Tynes v. Southern Pine Co.
This text of 54 So. 885 (Tynes v. Southern Pine Co.) is published on Counsel Stack Legal Research, covering Mississippi Supreme Court primary law. Counsel Stack provides free access to over 12 million legal documents including statutes, case law, regulations, and constitutions.
Opinion
delivered the opinion of the .-court.
There is no merit in the contention of appellant, and the decree of the court below, sustaining the demurrer and dismissing the bill, is correct.

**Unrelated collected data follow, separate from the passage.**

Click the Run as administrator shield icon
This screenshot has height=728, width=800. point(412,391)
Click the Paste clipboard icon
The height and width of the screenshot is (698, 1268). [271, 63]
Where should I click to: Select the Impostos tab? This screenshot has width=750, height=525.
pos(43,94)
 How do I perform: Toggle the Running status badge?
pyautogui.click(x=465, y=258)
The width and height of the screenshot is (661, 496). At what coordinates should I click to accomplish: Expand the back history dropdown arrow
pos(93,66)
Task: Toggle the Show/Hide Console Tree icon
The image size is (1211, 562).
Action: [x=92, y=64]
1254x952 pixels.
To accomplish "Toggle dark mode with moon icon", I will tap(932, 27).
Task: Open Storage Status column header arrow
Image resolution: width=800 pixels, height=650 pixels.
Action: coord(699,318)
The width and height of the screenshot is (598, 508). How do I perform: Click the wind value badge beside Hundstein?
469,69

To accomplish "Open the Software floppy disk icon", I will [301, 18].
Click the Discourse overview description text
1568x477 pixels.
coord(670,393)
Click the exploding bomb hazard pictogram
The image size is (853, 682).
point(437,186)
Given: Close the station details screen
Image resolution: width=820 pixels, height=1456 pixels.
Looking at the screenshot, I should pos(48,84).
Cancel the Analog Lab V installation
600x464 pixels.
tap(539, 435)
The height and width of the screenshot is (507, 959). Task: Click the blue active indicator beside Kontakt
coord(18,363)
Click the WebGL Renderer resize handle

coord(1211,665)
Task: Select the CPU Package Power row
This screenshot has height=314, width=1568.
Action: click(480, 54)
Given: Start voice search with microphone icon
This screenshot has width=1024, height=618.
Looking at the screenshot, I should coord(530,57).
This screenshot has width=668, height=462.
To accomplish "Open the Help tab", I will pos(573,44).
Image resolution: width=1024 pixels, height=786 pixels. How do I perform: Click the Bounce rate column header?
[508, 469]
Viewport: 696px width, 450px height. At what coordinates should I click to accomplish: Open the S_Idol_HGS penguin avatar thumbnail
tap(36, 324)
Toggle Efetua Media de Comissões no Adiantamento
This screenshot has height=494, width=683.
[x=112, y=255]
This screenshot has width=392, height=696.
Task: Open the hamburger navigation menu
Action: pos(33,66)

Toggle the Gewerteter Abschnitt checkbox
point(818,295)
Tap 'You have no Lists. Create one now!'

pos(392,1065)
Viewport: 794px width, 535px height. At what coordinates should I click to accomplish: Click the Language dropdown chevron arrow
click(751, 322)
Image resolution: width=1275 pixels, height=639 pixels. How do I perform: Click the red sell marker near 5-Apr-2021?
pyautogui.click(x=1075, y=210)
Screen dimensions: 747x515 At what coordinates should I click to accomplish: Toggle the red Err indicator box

. In view of section 6, article 8, of the Constitution of Mississippi of 1868, which provides “that there shall be established a common school fund, which shall consist of the proceeds of the lands now belonging to the state, heretofore granted by the United States, and of the land known as ‘swamp lands,’ except the swamp lands lying and situated on Pearl river, in the counties of Hancock, Marion, Lawrence, Simpson and Copiah,” etc., the act of 1871 could not authorize the issuance of patents to the Pearl River Navigation Company of the land which is in controversy in this suit. The. bill itself shows that the lands are not on Pearl river, and the language of the bill is even broader than this, in that the bill expressly states that the land is neither “on nor near Pearl river.” No act passed by the Legislature, in view of the article of the Constitution above referred to, could donate to anybody for any purpose land situated as was this land.
Affirmed.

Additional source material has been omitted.